Paul Reutter domine le GT de Série

S’il n’a plus rien à démontrer sur les rallyes de la région Grand-Est, Paul Reutter avait tout à prouver sur le Championnat de France de la Montagne qu’il découvrait cette saison. « Polo » a finalement totalement dominé son sujet, en phagocytant le GT de Série, et en venant au volant de sa Porsche GT3, s’immiscer parmi les GTTS.

Il n’y a pas de hasard… Pas plus dans la passion que voue Paul Reutter pour la compétition automobile, que dans le prénom dont il a hérité à sa naissance. Son prénom justement, il lui vient d’un oncle que Paul n’a pas connu, mais qui était un amoureux de la vitesse et des belles mécaniques, et qui malheureusement perdra la vie dans un accident de deux roues. Sa passion, elle lui a été transmise par Francis, son père, qui ne cachait pas son admiration pour les Alpine, et qui ne manquait jamais d’amener son fiston lorsqu’il se rendait à des sorties en Berlinette.

Et si c’est avant tout vers la préparation mécanique, domaine dans lequel il excelle et qui n’a aucun secret pour lui, que vont les faveurs de Francis Reutter, Paul avait quant à lui l’envie bien ancrée de s’installer derrière le volant. Trop jeune pour assouvir sa passion naissante, Paul rêvait d’avoir comme les copains la possibilité de se faire plaisir en deux roues : « Mais le souvenir de la disparition tragique de mon oncle engendra un refus définitif de mon père », se souvient Polo. Conscient que son fiston partageait pleinement sa passion, Francis lui offrait toutefois la possibilité d’analyser ses prédispositions pour le pilotage, en karting : « J’ai alors commencé à bosser pour gagner un peu d’argent afin de pouvoir rouler en compétition au niveau régional. »

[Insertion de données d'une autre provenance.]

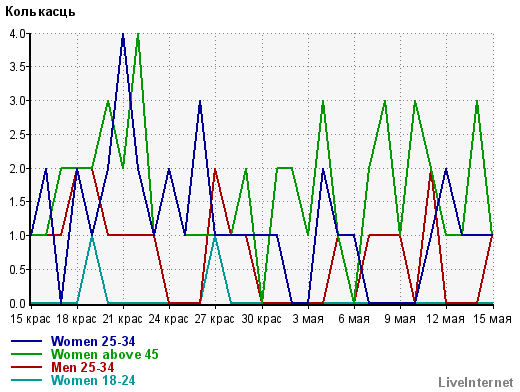Image resolution: width=520 pixels, height=392 pixels.
Task: Click the red Men 25-34 legend line
Action: click(27, 367)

Conduite accompagnée, ou apprentissage au pilotage ?
Avant même d’avoir le permis de conduire, le jeune alsacien s’initiait à la conduite accompagnée, toujours aux côtés de son père, dans l’habitacle d’une Renault 8 Gordini : « Plus que de la conduite accompagnée, c’était une initiation au pilotage, puisque nous allions sur la montée de Turckheim et il m’expliquait les notions de trajectoires et les endroits où il fallait freiner », se souvient Paul. « Pour mon premier week-end de conduite accompagnée, nous avons fait un aller-retour Alsace - Paris. C’est dire si j’avais envie de conduire. »

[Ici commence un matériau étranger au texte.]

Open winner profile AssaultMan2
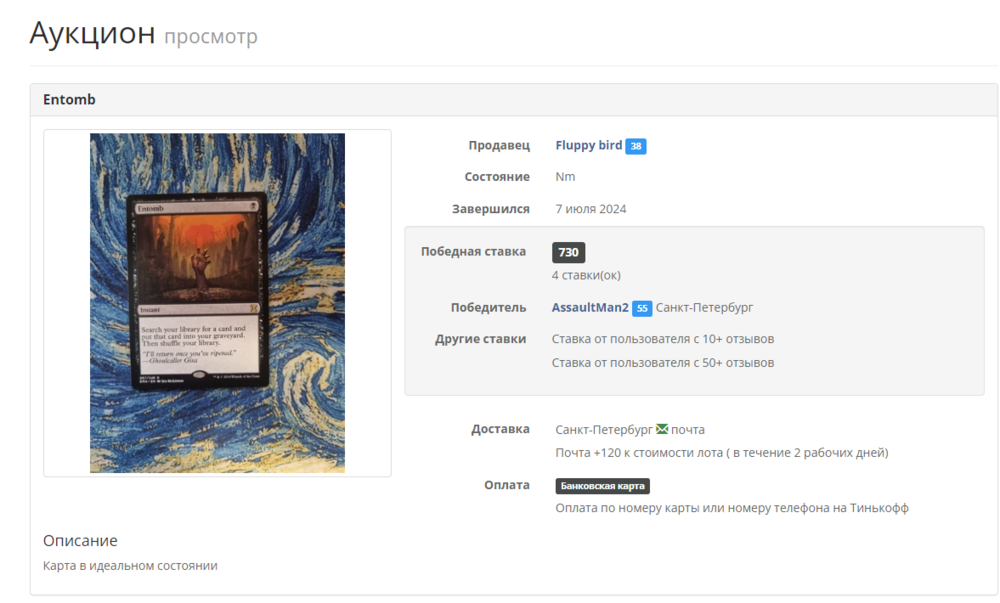Image resolution: width=1000 pixels, height=603 pixels. (590, 308)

En plus d’accompagner son père lorsqu’il prenait part à des slaloms, Paul Reutter faisait l’acquisition d’une BMW, et le soir venu, s’initiait à la glisse sur les ronds-points et les routes à l’adhérence précaire : « J’avais une 325 I, une auto que j’utilisais tous les jours et dans laquelle j’ai monté un arceau pour prendre part à ma première course. Je me souviens avoir fait un premier rallye sur lequel j’ai cassé une commande de boîte dès la première spéciale. »

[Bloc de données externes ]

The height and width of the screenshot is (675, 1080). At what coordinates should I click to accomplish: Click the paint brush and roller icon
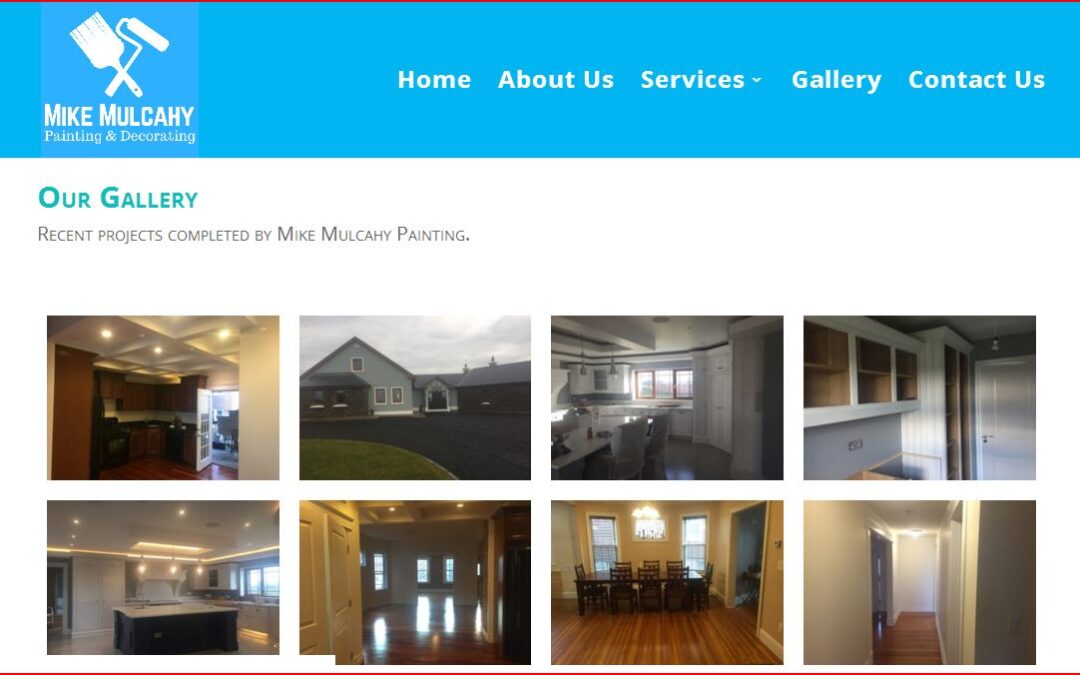[119, 54]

Paul changera par la suite de monture, mais restera fidèle à BMW, puisque la 325 était remplacée par une M3 groupe N : « Mes moyens étaient très limités et je n’ai dû prendre part qu’à cinq ou six courses en deux saisons. » En 2002, c’est une version Groupe A qui succédait à la groupe N : « Mais là j’ai connu une successions de problèmes moteurs, et je n’ai pas énormément roulé, parce qu’avant d’avoir les moyens de réparer, il s’écoulait souvent pas mal de temps. »

Le coût exorbitant que représente une saison de rallye incitait Paul Reutter à prendre du recul, et à se concentrer sur des activités tout aussi passionnantes mais moins onéreuses : « J’ai acheté une Alpine A310 V6 avec laquelle j’ai notamment fait le tour de la Corse avec le Club Alpine, en roulant pour le plaisir. J’ai également fait quelques ouvertures de rallye, mais ce n’était pas une auto adapté pour ce genre de chose. »

Nous sommes fin 2009, quand un ami de Paul Reutter lui fait savoir qu’il vend sa Porsche 996 GT3 : « C’était une auto qui avait roulé en circuit, sans être une vraie auto de course, mais qui avait été trop sollicitée, depuis trop longtemps, pour en faire une routière qui aurait convenue à un puriste de la marque », explique Paul. « Nous étions plusieurs à vouloir l’acheter, et il a préféré me la céder sachant ce que je voulais en faire. »

L’auto était bien évidemment destinée aux rallyes, discipline de prédilection de Paul : « J’avais pris pour habitude de regarder sur internet les prestations de François Delecour, qui courait en rallye au volant d’une Porsche, et j’avoue que ça me faisait envie. »  La voiture était rapidement configurée pour prendre part à ses premières épreuves, et après cinq ans d’interruption, Paul Reutter affrontait à nouveaux les spéciales. Les résultats seront rapidement au rendez-vous, puisqu’en cette année 2010 il terminait deuxième du Rallye de La Plaine et des Cimes, deuxième de l’Alsace Bossue avant de s’imposer au scratch sur le Rallye de Nancy, et de prendre part au Rallye du Var où il terminait en tête de la classe GT10.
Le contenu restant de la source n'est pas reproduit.